Q:

When was the silver dime last minted?

A:

The silver dime was last minted in 1964. Also called the Roosevelt dime, there were 1,357,517,000 dimes printed in 1964 bearing the face of President Franklin D. Roosevelt. The Roosevelt dime replaced the dime bearing the likeness of the Roman god of war Mercury in 1946 to honor the president who passed away the year before.

Although the first dime was first minted in 1892 with the disme (as the dime was spelled in the Coinage Act of 1972), the coins were only struck in copper and were never circulated. The first silver dimes were minted and circulated in 1796 with the Draped Bust design. This design, which had 31 different versions, contained 89.24 percent silver and 10.76 copper. The Draped Bust was replaced with the Capped Liberty design in 1809.

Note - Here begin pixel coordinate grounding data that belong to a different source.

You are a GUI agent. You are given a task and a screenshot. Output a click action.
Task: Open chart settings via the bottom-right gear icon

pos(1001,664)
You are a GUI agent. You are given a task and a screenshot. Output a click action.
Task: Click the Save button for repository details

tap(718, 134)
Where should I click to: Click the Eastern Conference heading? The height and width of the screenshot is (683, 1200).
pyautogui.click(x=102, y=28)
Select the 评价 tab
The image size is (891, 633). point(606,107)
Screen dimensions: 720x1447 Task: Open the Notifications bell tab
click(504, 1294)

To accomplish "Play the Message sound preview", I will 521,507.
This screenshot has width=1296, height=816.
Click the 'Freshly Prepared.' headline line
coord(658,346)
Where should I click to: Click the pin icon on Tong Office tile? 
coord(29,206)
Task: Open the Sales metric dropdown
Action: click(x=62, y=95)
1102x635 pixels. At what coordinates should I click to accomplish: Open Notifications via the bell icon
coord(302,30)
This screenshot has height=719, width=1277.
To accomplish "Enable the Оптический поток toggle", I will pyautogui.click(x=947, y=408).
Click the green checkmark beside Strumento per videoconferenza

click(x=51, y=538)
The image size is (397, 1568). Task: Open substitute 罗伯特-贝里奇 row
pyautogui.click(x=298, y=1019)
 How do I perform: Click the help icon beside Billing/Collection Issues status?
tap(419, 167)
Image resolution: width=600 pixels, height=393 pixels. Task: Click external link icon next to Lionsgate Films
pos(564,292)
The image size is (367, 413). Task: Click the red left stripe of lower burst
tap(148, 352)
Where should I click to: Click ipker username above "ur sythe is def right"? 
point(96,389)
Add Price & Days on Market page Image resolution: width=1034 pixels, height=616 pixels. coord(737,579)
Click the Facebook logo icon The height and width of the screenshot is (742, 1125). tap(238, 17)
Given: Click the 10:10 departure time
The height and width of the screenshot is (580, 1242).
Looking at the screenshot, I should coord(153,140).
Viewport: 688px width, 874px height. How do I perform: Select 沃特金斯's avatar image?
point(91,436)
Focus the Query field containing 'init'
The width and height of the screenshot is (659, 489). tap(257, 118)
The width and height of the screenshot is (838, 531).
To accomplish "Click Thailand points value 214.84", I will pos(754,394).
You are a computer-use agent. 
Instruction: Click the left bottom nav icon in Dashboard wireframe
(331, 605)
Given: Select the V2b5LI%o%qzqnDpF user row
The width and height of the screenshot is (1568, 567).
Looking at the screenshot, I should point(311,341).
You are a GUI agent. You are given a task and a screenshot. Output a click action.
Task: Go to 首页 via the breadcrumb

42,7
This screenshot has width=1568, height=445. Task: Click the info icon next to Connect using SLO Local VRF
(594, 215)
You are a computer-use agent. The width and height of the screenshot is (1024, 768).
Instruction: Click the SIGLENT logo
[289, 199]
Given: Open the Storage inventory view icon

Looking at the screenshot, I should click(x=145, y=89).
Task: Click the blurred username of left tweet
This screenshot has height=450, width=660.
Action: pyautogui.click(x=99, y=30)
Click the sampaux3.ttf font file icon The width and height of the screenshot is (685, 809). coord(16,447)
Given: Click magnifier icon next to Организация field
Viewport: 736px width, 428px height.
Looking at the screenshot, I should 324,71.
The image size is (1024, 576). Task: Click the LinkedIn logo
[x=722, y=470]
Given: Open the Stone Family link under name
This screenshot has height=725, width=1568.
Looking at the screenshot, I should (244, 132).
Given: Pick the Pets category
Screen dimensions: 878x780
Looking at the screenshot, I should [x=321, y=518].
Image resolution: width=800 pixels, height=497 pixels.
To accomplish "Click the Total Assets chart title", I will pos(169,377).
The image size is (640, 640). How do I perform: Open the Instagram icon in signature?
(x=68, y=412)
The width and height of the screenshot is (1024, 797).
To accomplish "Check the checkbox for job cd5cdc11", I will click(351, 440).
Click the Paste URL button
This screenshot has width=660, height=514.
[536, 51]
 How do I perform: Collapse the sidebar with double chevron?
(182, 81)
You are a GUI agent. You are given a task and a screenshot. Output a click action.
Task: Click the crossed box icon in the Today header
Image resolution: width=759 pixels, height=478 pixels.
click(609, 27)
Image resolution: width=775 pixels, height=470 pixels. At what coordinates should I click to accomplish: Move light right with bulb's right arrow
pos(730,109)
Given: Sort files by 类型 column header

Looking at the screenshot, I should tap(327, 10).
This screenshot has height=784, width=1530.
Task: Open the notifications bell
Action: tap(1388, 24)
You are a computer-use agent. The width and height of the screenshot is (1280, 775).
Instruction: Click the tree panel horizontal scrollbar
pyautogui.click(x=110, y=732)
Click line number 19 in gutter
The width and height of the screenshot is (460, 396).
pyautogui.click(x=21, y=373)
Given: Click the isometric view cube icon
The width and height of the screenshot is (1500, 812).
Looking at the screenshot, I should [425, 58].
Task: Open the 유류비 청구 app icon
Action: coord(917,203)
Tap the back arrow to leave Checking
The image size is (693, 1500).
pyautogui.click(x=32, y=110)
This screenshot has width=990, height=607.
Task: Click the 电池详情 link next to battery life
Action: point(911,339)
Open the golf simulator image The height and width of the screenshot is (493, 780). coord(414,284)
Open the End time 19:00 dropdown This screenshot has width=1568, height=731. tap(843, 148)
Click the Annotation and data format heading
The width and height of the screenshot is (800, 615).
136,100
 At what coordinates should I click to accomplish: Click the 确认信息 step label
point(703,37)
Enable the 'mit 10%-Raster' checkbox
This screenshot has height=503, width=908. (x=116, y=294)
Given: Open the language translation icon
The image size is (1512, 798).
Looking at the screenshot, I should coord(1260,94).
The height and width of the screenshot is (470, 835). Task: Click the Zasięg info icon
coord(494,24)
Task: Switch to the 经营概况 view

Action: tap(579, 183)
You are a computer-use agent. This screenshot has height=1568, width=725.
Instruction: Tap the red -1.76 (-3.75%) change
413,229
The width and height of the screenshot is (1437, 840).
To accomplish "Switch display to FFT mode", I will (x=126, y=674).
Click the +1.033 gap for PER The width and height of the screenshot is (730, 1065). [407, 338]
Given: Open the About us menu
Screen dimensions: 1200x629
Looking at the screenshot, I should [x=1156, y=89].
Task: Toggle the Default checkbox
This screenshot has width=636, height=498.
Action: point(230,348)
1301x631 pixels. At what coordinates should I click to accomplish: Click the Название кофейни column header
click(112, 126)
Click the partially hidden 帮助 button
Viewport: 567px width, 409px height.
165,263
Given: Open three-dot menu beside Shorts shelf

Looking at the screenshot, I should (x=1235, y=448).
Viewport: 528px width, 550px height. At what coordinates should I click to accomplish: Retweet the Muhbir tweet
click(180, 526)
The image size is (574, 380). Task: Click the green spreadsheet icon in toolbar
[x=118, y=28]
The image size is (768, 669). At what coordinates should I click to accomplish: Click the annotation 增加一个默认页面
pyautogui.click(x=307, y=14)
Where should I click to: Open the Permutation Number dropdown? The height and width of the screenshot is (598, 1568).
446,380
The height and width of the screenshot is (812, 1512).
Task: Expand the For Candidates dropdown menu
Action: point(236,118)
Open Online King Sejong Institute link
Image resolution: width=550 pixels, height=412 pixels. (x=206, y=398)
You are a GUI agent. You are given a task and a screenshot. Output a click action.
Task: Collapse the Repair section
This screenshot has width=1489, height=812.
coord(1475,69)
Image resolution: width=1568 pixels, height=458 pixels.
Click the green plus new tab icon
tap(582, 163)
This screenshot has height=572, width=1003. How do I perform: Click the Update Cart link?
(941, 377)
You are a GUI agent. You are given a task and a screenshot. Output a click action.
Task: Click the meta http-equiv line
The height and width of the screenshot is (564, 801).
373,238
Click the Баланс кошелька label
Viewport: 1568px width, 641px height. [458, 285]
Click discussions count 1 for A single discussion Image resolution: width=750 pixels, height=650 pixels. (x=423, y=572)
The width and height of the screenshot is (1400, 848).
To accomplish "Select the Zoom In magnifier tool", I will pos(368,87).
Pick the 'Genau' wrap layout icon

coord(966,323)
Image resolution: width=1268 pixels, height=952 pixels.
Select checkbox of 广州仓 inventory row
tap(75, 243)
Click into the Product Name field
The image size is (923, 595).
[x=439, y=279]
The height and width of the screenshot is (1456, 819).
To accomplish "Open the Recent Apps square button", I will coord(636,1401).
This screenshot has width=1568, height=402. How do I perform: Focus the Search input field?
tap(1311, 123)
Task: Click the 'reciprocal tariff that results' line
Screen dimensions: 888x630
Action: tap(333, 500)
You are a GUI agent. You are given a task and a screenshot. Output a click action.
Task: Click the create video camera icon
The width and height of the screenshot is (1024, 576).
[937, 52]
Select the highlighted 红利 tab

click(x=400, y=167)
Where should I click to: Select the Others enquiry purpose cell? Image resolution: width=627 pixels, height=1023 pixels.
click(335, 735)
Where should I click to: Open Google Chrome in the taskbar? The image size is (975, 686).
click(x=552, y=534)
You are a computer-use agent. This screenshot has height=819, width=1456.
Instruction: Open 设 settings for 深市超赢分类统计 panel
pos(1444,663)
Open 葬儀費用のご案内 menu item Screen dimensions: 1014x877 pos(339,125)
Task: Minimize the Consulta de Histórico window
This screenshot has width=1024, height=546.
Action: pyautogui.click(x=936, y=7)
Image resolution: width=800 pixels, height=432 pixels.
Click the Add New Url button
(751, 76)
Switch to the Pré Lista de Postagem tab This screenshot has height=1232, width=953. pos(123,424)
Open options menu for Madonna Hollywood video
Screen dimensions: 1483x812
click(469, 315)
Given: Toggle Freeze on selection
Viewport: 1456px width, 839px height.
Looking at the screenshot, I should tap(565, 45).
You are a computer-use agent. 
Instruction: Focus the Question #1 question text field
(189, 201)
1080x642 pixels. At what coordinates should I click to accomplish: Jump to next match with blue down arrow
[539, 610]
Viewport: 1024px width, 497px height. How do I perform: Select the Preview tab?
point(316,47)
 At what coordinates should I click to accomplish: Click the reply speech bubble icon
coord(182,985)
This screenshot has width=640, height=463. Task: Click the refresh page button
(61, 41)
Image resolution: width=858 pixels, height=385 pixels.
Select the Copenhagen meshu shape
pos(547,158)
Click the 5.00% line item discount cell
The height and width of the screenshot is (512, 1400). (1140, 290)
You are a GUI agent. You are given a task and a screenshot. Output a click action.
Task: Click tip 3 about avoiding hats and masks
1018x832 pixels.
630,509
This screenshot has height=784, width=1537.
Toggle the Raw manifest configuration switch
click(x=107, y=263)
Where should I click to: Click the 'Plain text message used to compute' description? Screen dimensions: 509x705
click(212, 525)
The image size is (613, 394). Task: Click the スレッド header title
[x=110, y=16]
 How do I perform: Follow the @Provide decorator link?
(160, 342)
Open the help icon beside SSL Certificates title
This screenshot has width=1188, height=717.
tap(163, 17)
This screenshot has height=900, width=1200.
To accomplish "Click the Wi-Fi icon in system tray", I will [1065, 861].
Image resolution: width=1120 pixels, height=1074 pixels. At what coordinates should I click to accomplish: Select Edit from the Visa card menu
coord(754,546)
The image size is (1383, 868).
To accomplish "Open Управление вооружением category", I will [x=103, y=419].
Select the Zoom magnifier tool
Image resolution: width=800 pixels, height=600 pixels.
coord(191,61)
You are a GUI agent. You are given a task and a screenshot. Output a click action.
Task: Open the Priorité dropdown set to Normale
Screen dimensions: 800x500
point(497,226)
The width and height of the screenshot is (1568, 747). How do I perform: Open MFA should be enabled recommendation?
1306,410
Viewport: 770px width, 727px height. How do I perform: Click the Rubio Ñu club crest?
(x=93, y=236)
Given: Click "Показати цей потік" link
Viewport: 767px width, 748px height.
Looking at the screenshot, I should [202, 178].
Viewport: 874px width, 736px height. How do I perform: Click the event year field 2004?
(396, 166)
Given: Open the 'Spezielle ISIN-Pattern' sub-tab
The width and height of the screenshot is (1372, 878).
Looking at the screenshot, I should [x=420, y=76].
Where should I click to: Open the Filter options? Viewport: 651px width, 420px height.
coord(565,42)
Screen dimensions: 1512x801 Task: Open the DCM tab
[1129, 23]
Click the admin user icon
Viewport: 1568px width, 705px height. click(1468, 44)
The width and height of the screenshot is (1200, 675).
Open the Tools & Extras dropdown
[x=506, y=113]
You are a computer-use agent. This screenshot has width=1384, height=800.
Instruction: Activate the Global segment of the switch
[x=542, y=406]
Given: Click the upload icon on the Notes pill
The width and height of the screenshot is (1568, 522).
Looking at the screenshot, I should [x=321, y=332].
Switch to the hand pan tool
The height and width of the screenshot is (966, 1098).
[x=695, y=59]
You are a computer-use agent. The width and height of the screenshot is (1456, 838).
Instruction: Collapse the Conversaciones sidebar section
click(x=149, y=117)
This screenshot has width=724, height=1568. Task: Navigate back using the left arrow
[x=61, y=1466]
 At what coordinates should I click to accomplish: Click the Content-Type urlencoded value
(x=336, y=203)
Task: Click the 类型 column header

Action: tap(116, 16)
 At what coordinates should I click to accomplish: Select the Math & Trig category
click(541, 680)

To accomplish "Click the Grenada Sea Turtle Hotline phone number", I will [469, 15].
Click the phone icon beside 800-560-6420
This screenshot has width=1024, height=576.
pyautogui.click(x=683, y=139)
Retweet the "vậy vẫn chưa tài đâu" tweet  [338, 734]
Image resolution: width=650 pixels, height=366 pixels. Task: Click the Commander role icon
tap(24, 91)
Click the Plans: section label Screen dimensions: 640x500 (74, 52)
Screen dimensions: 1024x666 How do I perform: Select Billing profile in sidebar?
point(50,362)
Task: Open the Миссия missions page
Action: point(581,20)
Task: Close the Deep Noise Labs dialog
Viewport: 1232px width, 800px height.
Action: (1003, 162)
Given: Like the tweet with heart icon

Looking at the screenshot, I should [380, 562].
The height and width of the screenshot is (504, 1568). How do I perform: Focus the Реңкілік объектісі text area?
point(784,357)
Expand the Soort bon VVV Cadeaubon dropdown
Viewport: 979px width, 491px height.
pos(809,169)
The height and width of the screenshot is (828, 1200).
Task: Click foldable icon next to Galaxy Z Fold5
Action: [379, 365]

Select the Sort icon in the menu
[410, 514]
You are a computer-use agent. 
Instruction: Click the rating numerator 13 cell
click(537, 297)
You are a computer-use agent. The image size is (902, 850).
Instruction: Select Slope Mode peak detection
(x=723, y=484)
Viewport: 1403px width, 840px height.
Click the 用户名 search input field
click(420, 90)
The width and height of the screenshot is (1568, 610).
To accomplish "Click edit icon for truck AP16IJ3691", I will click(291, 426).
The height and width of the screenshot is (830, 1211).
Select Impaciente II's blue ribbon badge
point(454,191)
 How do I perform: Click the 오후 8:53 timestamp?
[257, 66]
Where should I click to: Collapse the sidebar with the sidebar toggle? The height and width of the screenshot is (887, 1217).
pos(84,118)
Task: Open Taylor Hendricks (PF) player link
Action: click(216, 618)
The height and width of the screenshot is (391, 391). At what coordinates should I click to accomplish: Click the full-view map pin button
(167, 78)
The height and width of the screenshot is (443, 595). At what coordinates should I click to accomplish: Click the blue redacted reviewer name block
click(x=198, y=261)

The Capped Liberty dime continued to be minted until the Seated Liberty design replaced it in 1837. The silver content in the Seated Liberty dime was 90 percent with 10 percent copper. This metal composition in remained until the last silver dime was minted in 1964.

In 1892, the Capped Liberty dime was replaced with the Barber design, which was minted until 1916. The Winged Liberty Head design, better known as the Mercury dime, replaced the Barber dime and was minted until the Roosevelt dime replaced it in 1946.

Although the Roosevelt dime design remains, the Coinage Act of 1965 drastically changed the metal composition of the dime. Since 1965, dimes were made out of 91.67 percent copper and 8.33 percent nickel.